+++ Extracted text

NetApp OnTap (Remote) extension

Latest Dynatrace
Extension

Collect NetApp OnTap metrics via OnTap 9.6+ API to monitor your clusters.

Get started

Overview

Collect NetApp OnTap metrics via OnTap 9.6+ API and Dynatrace Intelligence to monitor your clusters.

The NetApp OnTap (Remote) extension allows you to collect, view, and analyze metrics from your NetApp OnTap clusters both on the cluster level and for each of your nodes and storage virtual machines (SVMs).

Use cases

Collect and analyze metrics from your NetApp OnTap clusters in context of your hosts, applications, and services.
Gain additional insight by using charting and dashboarding capabilities
Use Dynatrace Intelligence to generate baselines and alert you on anomaly detection in designated metrics.

Requirements

NetApp OnTap version 9.6+ with a reachable REST API
Enabled the following metric event configurations:
- OnTap Cluster monitoring unavailable
- OnTap FRU in error state
- High Temperature on OnTap Node
Active VMware extension (version 3.5.1+) in your environment
Active NetApp OnTap (Remote) extension in your environment
An OnTap user with the http application access that is assigned a rest-role with at least read-only access to the following API paths:
- /api/cluster
- /api/cluster/nodes
- /api/snapmirror/relationships
- /api/storage/aggregates
- /api/storage/cluster
- /api/storage/disks
- /api/storage/luns
- /api/storage/pools
- /api/storage/volumes
- /api/svm/svms

Compatibility information

This extension requires a connection to the NetApp OnTap API and, thus, supports OnTap only from version 9.6+.
A NetApp OnTap Overview dashboard is a part of the extension. This includes links used to access the various entities detected by the OnTap.

Activation and setup

Select the desired ActiveGate group that will run the monitoring configuration. Each monitoring configuration can have one or more OnTap clusters configured.
Configure a NetApp OnTap Extension Endpoint for each of the chosen clusters:
- OnTap REST API URL: enter the URL (including protocol) of your OnTap API address, for example <https://ontap-prod>/.
- Cluster name: enter the name of your cluster entity (by default, cluster name uses the detected hostname).
- Username: enter the username used for the API access.
- Password: enter the username used for the API access (check #requirements for the list of required permissions).
- Proxy
  - Address: enter the address of your proxy, for example <http://proxy.example.com:8080>.
  - Proxy username: enter the username used for your proxy.
  - Proxy password: enter the password used for your proxy.
- Verify SSL certificate
- Frequency: frequency of metric collection, by default set to once per minute. You can configure it to increase the timeframe between metric collection in large clusters where collecting all requested data would take longer than one minute.
- Log level: set at the monitoring configuration level and will apply to all endpoints. By default, set to INFO. We recommend using DEBUG logging only when investigating issues with support.
Enable the desired feature sets (refer to the Details tab for what metrics are associated with which feature sets).

++++++
+++ Data segment

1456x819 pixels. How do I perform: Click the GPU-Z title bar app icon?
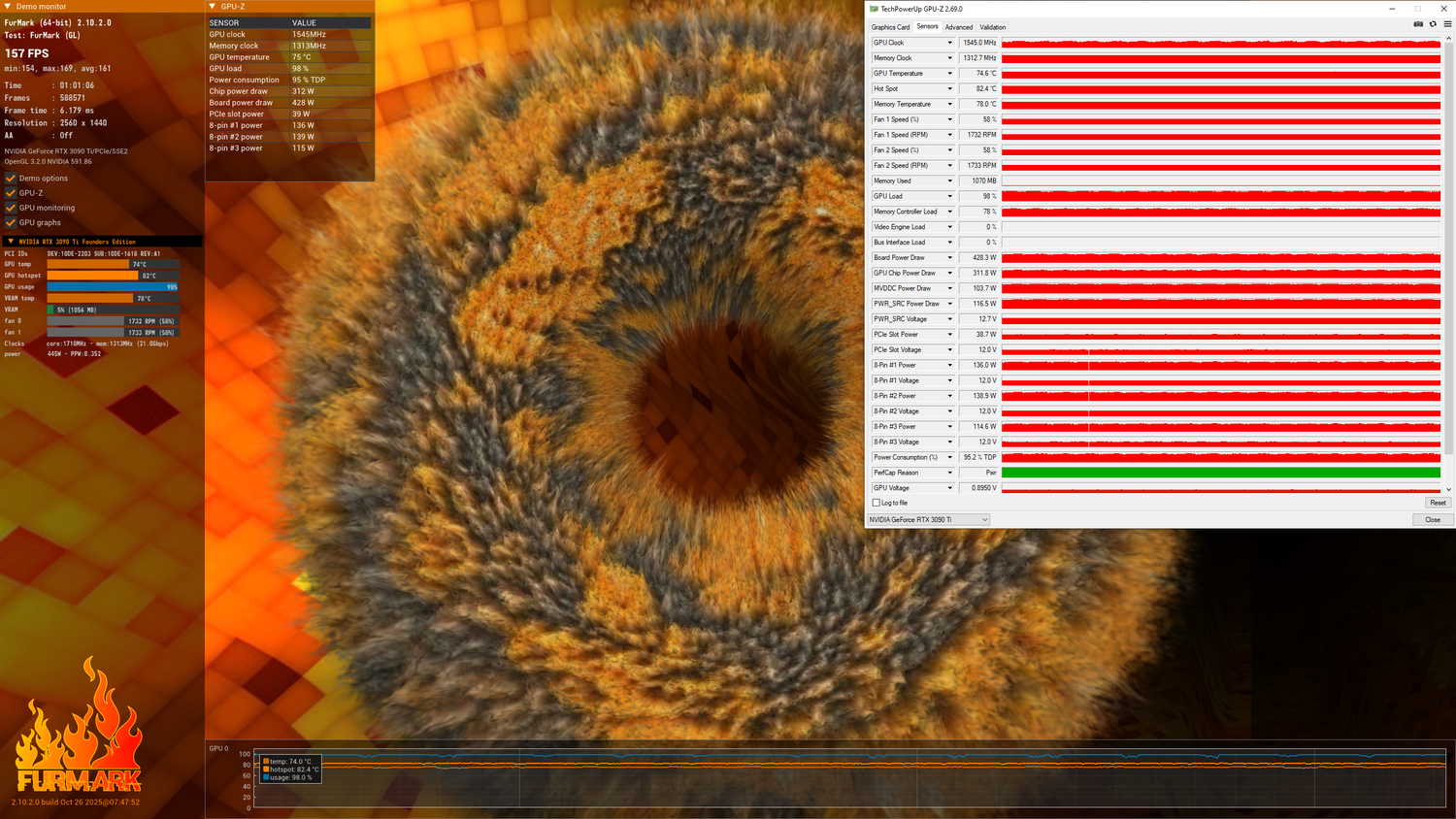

++++++

Exercise description - Reproduce word for word the part of the NetApp OnTap extension page between "- Cluster name: enter" and "username used for your proxy.", inclusive.

Final result -
- Cluster name: enter the name of your cluster entity (by default, cluster name uses the detected hostname).
- Username: enter the username used for the API access.
- Password: enter the username used for the API access (check #requirements for the list of required permissions).
- Proxy
  - Address: enter the address of your proxy, for example <http://proxy.example.com:8080>.
  - Proxy username: enter the username used for your proxy.